**Set exercise 1**
In the reader comments, where is the commenter bilibel currently living?

**Document extract**
★ ★ ★ ★

One of my favorite foods is pork liver, wrapped in caul fat with a bay leaf.  Glorious on the grill!  You can only find them at Italian butchers.  It's been years since I had them!

  • #94
  • Comment by bilibel
I am also Romanian (like many of your readers), living currently in Switzerland. Your article brought back absolutely beautiful memories and I'd wish everyone could eat at least once in their life "tochitura", freshly made. There is nothing better in the culinary world than organic, non-chemical, non-frozen porc meat prepared the way presented in your photos. The pieces of lard are later on used in cooking (as grease), baking (instead of butter) or smoked as they are and eaten, with cheese, paprika and a drink of palinca. You want my advise: visit rural Romania before it will be spoiled by EU rules. I recently came back from a trip in Danube Delta and ...God, I miss the fish dishes...And for a little moment of history, Moldavia is also a Romanian land, the population speaks Romanian. Moldova, as a province was split in two and now one half is part of Romania and one half is a "new country". Thank you for your article FX!
  • #95
  • Answered by fx
Bilibel, I just received an amazing Romanian cookbook and am most interested to visit Vlad Dracul's, Mircea Eliade's and Eminescu's fatherland!
  • #96
  • Comment by Sveta
Interesting photos and articles.

Only  some information in the begging is not the whole truth. I mean this one - Moldavians live much like we did a hundred years ago. The Moldavian's parents have electricity but no running water and no heating system in most of their house.

★ ★ ★ ★

**Rows**
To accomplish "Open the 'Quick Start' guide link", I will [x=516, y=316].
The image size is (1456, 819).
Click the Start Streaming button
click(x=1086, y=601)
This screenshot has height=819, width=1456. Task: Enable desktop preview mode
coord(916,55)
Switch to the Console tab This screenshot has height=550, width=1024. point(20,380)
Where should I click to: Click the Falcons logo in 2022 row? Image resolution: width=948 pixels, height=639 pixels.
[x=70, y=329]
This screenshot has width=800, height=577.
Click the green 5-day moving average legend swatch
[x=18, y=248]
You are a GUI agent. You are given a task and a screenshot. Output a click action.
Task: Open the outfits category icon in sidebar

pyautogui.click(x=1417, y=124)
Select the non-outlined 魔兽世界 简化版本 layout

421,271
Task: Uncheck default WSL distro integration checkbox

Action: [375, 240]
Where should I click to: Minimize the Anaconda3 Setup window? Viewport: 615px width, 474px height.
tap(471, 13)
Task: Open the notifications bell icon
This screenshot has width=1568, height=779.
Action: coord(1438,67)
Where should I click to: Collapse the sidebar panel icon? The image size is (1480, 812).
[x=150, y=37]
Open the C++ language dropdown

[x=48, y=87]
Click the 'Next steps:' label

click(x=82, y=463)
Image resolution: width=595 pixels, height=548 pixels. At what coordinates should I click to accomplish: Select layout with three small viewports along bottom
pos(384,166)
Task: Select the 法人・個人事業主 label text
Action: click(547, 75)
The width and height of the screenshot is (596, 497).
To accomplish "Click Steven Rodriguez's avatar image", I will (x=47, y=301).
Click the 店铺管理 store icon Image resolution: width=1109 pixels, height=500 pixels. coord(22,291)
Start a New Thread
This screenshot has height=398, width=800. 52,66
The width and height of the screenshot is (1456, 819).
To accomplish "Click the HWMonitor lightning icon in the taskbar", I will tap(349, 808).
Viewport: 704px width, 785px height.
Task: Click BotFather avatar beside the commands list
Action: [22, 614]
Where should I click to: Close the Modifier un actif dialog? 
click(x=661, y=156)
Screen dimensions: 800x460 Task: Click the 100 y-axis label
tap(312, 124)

★ ★ ★ ★

**Set exercise 2**
Please arrange the stretch of the records from their start through the line containing "Action: click(547, 75)" as a numbered list, omitting blank lines.

**Exercise solution 1**
Switzerland.

**Exercise solution 2**
1. To accomplish "Open the 'Quick Start' guide link", I will [x=516, y=316].
2. The image size is (1456, 819).
3. Click the Start Streaming button
4. click(x=1086, y=601)
5. This screenshot has height=819, width=1456. Task: Enable desktop preview mode
6. coord(916,55)
7. Switch to the Console tab This screenshot has height=550, width=1024. point(20,380)
8. Where should I click to: Click the Falcons logo in 2022 row? Image resolution: width=948 pixels, height=639 pixels.
9. [x=70, y=329]
10. This screenshot has width=800, height=577.
11. Click the green 5-day moving average legend swatch
12. [x=18, y=248]
13. You are a GUI agent. You are given a task and a screenshot. Output a click action.
14. Task: Open the outfits category icon in sidebar
15. pyautogui.click(x=1417, y=124)
16. Select the non-outlined 魔兽世界 简化版本 layout
17. 421,271
18. Task: Uncheck default WSL distro integration checkbox
19. Action: [375, 240]
20. Where should I click to: Minimize the Anaconda3 Setup window? Viewport: 615px width, 474px height.
21. tap(471, 13)
22. Task: Open the notifications bell icon
23. This screenshot has width=1568, height=779.
24. Action: coord(1438,67)
25. Where should I click to: Collapse the sidebar panel icon? The image size is (1480, 812).
26. [x=150, y=37]
27. Open the C++ language dropdown
28. [x=48, y=87]
29. Click the 'Next steps:' label
30. click(x=82, y=463)
31. Image resolution: width=595 pixels, height=548 pixels. At what coordinates should I click to accomplish: Select layout with three small viewports along bottom
32. pos(384,166)
33. Task: Select the 法人・個人事業主 label text
34. Action: click(547, 75)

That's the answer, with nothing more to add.